Lyme Patients File Civil Suit Against Insurers/IDSA/IDSA Panelists

The Lyme Disease Association (LDA) has announced that on November 10, 2017, twenty-three Lyme patients/estates of patients filed Civil Action No. 17-cv-190 in the US District Court for the Eastern District of Texas, Texarkana Division─4 counts under Racketeer Influenced and Corrupt Organizations Act (RICO) and one count of antitrust violations of the Sherman Act. The plaintiffs are asking for actual damages, treble damages, reasonable attorney’s fees, and court costs and have demanded a jury trial.
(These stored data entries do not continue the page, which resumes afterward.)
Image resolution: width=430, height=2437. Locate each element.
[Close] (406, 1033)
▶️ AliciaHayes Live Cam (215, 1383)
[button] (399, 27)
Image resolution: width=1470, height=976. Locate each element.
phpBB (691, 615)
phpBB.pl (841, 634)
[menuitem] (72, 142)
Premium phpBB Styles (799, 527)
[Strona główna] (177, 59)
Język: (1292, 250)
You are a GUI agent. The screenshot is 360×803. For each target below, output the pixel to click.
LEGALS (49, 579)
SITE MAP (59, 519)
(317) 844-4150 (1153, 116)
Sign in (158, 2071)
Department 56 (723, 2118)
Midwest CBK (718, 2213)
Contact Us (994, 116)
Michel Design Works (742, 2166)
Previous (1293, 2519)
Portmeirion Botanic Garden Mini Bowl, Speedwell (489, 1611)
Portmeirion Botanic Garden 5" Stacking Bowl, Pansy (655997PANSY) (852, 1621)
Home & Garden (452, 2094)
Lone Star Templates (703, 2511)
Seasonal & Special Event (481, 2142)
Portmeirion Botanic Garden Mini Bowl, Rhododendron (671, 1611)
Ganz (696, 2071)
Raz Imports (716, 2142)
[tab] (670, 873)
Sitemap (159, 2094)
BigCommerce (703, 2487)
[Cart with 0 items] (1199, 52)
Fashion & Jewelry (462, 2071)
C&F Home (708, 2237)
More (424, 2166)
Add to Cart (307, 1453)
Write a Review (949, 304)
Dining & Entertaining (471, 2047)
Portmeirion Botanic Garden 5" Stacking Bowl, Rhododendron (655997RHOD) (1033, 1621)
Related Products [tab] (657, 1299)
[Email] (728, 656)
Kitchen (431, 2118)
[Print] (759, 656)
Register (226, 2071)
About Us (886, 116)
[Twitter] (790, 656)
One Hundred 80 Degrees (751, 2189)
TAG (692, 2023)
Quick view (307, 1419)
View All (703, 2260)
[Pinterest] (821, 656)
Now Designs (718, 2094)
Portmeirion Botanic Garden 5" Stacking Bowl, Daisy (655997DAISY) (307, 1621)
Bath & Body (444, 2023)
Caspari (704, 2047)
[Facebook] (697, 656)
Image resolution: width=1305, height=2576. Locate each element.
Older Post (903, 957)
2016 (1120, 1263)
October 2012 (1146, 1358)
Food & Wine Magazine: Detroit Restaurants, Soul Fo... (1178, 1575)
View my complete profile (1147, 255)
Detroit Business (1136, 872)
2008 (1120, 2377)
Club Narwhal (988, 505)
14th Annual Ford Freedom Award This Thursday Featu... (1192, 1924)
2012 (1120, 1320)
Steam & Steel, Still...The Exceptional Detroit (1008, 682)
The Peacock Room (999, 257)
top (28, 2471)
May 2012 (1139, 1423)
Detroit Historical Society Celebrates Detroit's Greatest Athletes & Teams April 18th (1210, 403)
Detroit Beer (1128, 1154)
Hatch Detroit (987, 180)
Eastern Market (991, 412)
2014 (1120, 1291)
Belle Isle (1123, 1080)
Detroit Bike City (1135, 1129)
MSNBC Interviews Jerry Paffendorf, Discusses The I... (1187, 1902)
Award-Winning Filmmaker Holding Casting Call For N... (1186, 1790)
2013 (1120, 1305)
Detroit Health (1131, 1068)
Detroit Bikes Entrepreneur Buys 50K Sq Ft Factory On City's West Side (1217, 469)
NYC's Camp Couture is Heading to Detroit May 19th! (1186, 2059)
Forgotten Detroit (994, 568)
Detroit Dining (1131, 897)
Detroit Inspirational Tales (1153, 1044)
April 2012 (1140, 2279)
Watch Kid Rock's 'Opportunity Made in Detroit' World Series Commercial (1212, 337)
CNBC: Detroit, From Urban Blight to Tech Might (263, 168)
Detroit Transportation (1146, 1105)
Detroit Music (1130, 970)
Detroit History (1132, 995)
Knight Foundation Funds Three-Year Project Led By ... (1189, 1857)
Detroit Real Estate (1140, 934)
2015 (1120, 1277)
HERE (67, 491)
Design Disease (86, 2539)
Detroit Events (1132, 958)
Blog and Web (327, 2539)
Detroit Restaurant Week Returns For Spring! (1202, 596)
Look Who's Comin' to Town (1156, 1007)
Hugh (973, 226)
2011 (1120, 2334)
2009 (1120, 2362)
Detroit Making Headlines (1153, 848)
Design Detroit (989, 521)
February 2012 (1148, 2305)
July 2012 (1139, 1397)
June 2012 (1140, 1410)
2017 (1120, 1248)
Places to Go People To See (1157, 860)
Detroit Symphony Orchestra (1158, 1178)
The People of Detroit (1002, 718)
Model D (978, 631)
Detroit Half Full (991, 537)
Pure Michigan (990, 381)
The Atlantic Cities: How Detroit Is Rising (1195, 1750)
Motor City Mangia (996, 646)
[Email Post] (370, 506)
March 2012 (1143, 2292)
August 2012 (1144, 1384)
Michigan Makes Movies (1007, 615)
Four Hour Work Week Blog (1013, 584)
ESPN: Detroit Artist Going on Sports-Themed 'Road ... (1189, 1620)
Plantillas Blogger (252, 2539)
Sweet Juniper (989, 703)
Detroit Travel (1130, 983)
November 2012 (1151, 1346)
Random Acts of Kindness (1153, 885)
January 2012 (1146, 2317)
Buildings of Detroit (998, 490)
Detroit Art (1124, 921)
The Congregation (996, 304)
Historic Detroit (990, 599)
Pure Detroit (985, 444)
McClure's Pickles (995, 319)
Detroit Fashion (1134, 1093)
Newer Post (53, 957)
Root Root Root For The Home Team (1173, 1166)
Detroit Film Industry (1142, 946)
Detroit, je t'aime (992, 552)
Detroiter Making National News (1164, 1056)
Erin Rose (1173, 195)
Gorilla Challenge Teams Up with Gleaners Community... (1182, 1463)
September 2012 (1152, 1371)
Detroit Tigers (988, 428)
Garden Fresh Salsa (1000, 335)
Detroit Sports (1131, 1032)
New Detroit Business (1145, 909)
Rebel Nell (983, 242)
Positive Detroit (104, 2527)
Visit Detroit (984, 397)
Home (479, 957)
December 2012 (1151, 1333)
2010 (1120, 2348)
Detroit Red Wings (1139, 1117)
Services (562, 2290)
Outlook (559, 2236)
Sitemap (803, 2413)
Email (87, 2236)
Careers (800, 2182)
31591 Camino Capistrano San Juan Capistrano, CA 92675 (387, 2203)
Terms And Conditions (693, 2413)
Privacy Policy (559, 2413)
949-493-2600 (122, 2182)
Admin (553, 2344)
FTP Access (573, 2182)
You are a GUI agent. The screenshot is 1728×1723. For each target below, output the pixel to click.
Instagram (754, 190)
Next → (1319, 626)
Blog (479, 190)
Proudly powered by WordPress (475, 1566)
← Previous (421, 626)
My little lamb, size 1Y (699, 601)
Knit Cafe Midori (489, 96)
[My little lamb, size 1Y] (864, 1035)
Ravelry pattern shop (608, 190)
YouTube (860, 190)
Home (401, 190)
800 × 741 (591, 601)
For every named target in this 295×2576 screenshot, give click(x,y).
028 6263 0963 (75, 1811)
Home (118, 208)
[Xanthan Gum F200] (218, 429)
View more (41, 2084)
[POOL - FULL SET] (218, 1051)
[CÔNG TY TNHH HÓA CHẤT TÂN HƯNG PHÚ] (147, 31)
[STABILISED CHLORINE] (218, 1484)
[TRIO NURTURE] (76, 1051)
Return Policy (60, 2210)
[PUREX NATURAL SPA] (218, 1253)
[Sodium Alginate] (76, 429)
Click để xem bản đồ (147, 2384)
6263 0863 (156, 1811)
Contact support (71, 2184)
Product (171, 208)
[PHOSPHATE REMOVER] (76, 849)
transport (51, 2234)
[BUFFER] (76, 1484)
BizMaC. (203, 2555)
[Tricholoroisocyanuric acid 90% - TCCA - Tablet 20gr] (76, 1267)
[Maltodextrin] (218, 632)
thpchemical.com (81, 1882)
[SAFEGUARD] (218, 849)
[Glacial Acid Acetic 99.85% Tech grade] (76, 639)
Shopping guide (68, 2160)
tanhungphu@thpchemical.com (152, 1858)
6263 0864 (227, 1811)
The defendants are:

• Infectious Diseases Society of America (IDSA)
• Blue Cross and Blue Shield Association
• Blue Cross and Blue Shield of Texas
• Anthem Inc.
• Aetna Inc.
• Cigna Corp.
• Kaiser Permanente Inc.
• United HealthCare Services Inc.
• UnitedHealth Group Inc.
• IDSA Panelists: doctors Gary P. Wormser, Raymond J. Dattwyler, Eugene Shapiro, John J. Halperin, Robert B. Nadelman, Leonard Sigal, & Allen Steere.

Discussion of the investigation of the IDSA by then Attorney General Richard Blumenthal (now Senator) is presented, testimonies before governing bodies of an advocate and a doctor are included, and cases of defendant patients are presented as well as cases of some physicians who were charged by state medical boards.

One excerpt from the Factual Allegations Common to All Counts & Claims is below: (p.23-4)

The acts of the defendants form a ‘pattern of racketeering’

99. The IDSA, Insurance Defendants, and the IDSA Panelists, acting through their officers, agents, employees and affiliates, committed numerous predicate acts of “racketeering activity,” as defined in 18 U.S.C. §1961(5), prior to and during the period made the basis of this suit, and continues to commit such predicate acts, in furtherance of their scheme to prevent treatment of chronic Lyme disease and to prevent the proper testing of potential Lyme disease patients, including including (a) mail fraud, in violation of 18 U.S.C. §1341, and (b) wire fraud, in violation of 18 U.S.C. §1343. Such predicate acts include the following: mailing, causing to be mailed, knowingly agreeing to the mailing of various materials and information, and/or wiring information including, but not limited to, correspondence regarding the following: fraudulently and wrongfully claiming lack of insurance coverage for chronic Lyme disease; fraudulently and wrongfully denying insurance coverage to people with chronic Lyme disease; issuing false and misleading EOB’s to patients with Lyme disease; fraudulently and wrongfully claiming all Lyme disease patients can be easily treated and cured with short-term antibiotics; fraudulently and wrongfully claiming Lyme disease patients only have Lyme disease if they exhibit an EM rash or test positive with a two-tier serology test; wrongfully and illegally reporting doctors to their medical boards for treating chronic Lyme disease; fraudulently and wrongfully misleading people with Lyme disease, and their doctors, by classifying their chronic Lyme disease as a mental disorder; fraudulently and wrongfully misleading people with Lyme disease, and their doctors, by classifying their chronic Lyme disease as a different physical condition such as chronic fatigue syndrome or fibromyalgia; and fraudulently and wrongfully enforcing the IDSA guidelines even when doctors determine a patient requires long-term antibiotic treatment.